> [Exercise prompt]
Please restate each line of the data below exactly. Omit all images.

> [Dataset entries]
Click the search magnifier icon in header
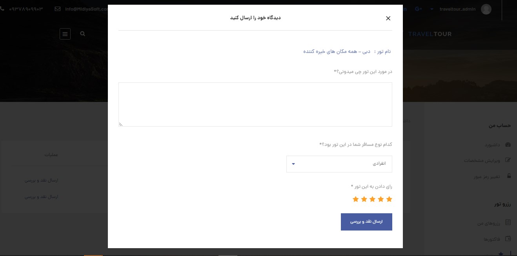 (x=82, y=34)
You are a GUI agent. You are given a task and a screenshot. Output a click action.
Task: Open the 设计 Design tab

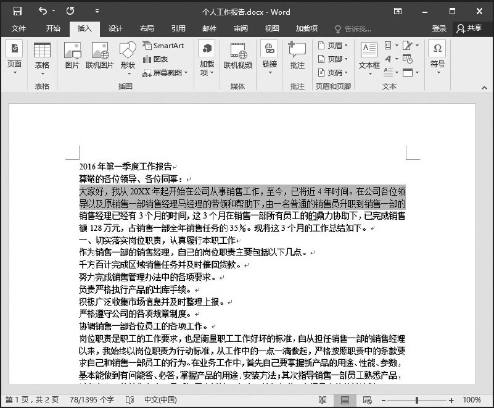pos(115,28)
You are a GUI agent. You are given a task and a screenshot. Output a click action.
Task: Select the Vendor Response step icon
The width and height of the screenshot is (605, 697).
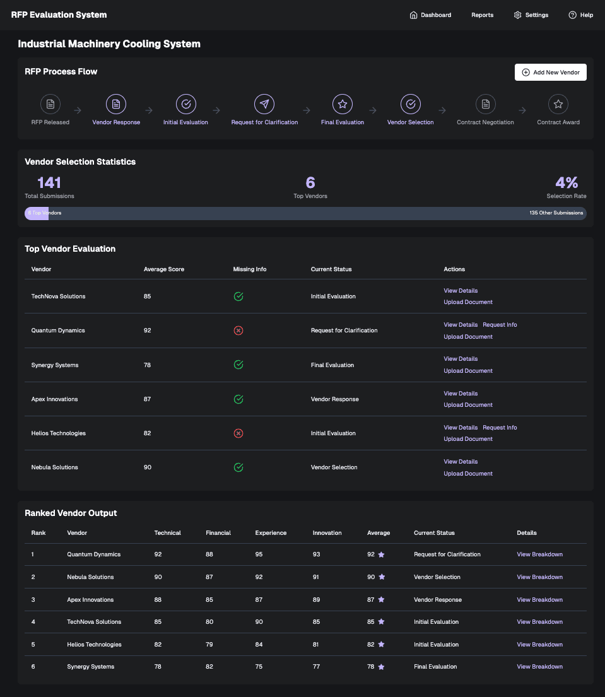(x=116, y=104)
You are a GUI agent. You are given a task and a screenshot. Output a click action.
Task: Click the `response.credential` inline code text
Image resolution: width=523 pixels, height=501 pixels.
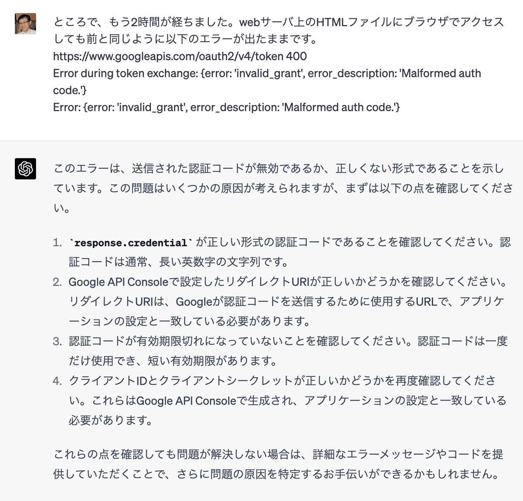point(131,243)
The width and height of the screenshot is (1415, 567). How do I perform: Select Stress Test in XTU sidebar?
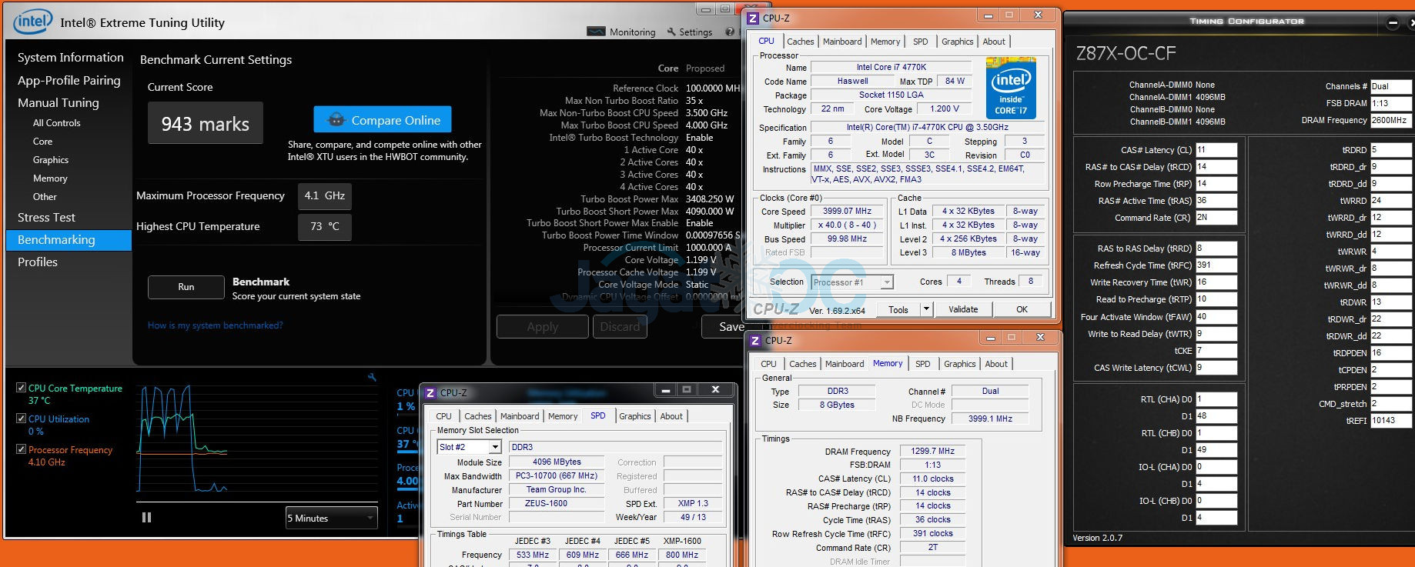tap(46, 217)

> [Exercise response]
Click the search magnifier icon in header
 (x=82, y=34)
You are a GUI agent. You are given a task and a screenshot. Output a click action.
Task: Open the 设计 Design tab

pos(115,28)
You are a GUI agent. You are given a task and a screenshot. Output a click action.
Task: Select the Vendor Response step icon
The width and height of the screenshot is (605, 697).
(x=116, y=104)
You are a GUI agent. You are given a task and a screenshot. Output a click action.
Task: Click the `response.credential` inline code text
Image resolution: width=523 pixels, height=501 pixels.
point(131,243)
The width and height of the screenshot is (1415, 567). How do I perform: Select Stress Test in XTU sidebar?
tap(46, 217)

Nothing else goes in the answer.